Chill adventure games are rapidly becoming a staple of the indie gaming scene. There’s something incredible that happens to a player when you put them in a relaxed world, use a unique visual style, and then make everything fascinating to look upon and interact with.
A lot of these games forego anything complex outside of the path you’ll be treading. They aim to just have you wandering through a fairly set path, marvelling at everything you come across. However, Omno, a game by Jonas Manke, leans a little more into some traditional puzzle mechanics and the classic collectathon to keep players engaged.
Follow the light
You take control of a little dude who’s simply treading the path in front of them. As you come across magical shrines, you’ll unleash light upon the world, follow the journals of those who came before you and discover the journey that they went on, and slowly unravel more about the fantastical world you’re inhabiting.

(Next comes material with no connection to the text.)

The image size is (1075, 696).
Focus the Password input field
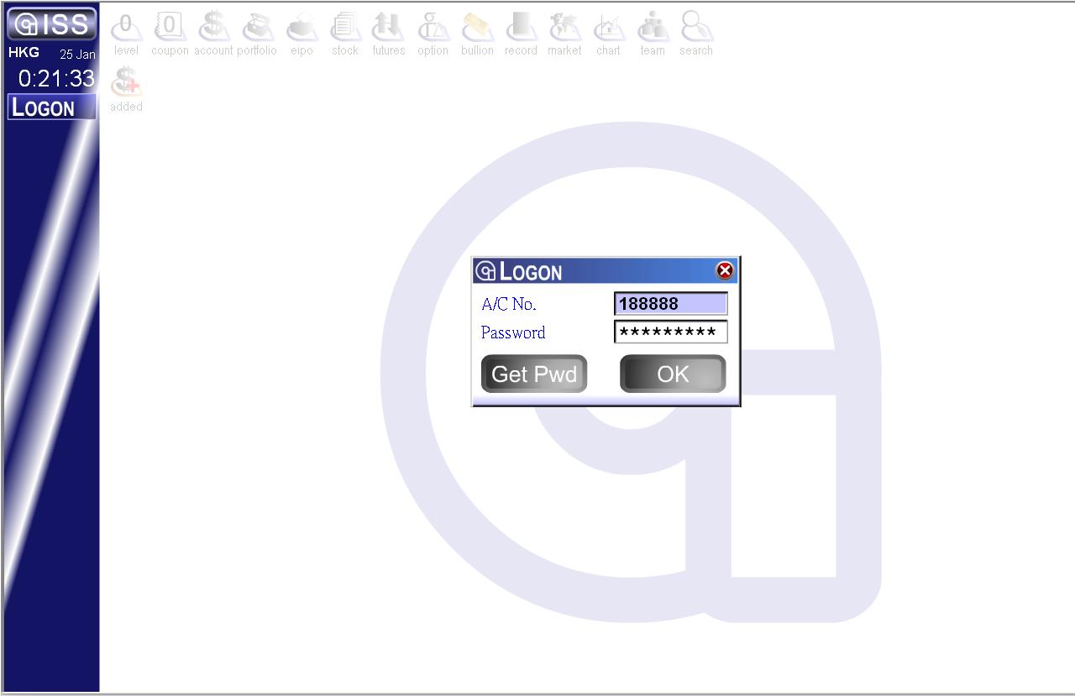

You could, if you wanted to, blitz through Omno by doing the bare minimum in each area. That means getting three orbs of light, and then solving the puzzle that is activated once you’ve done so. Each of these puzzles is absolutely designed to test both your creativity and how much you’ve been paying attention to your abilities. However, playing like this would have you missing out on some of the best bits of Omno.
You see, alongside the journey you’re undertaking, you’ve also got a bestiary that you can slowly fill up by finding new lifeforms in each area. These range from simple things like little bugs that run away from you, to more peculiar entities like gigantic dinosaur-esque beings and big old flying jellyfish. This, in my opinion, is where Omno is strongest.

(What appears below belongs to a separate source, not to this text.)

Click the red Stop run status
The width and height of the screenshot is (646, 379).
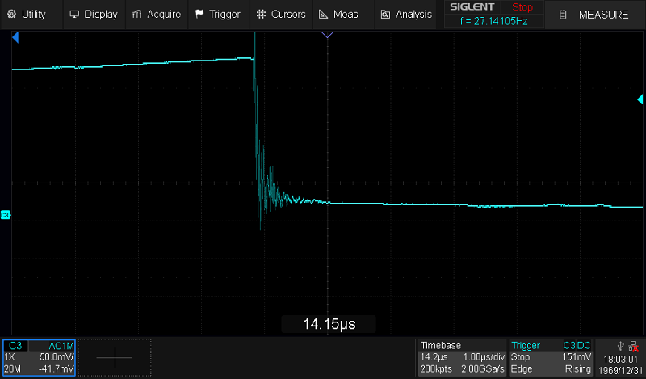(x=522, y=7)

An occasional head-scratcher
I enjoyed the puzzles in Omno, though I found myself lost on a couple of them as I messed up a jump that made me believe it was impossible, but that’s on me. I found some of the puzzles to be a little predictable, but it’s tough to balance puzzles in a game where they’re not really the main focus of the experience. If you make them too tough, then players who are here for the journey won’t have fun, too easy, and those here for a challenge won’t find any.
You also unlock new abilities as your journey progresses, which add a bit of mobility most of the time, and also help to keep things interesting from a gameplay standpoint.

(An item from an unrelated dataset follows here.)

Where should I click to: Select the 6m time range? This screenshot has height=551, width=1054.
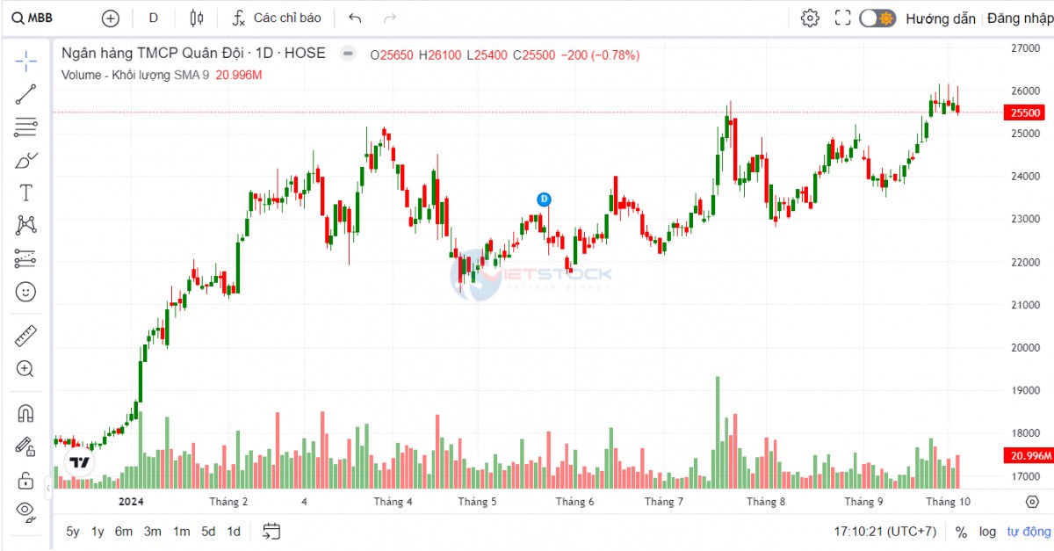124,531

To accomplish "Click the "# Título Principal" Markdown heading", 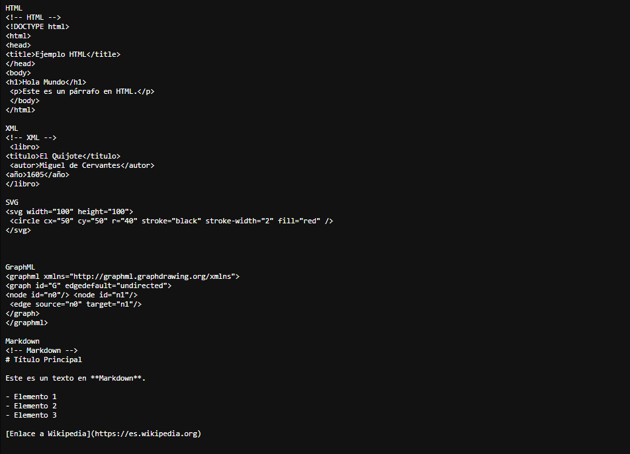I will 44,359.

Aside from the wonderful creatures, the place Omno is best is the aesthetic, the vibes. Both the audio and the visual design are truly beautiful. The strange design of everything feels ever-so-slightly off, and it gives a constant feeling of the uncanny throughout, but not in an unsettling way, just in a way that inspires a bit of wonder and intrigue. The music helps to keep the mood perfectly in tune with where you are and what you’re doing too, so it’s exactly what it needs to be.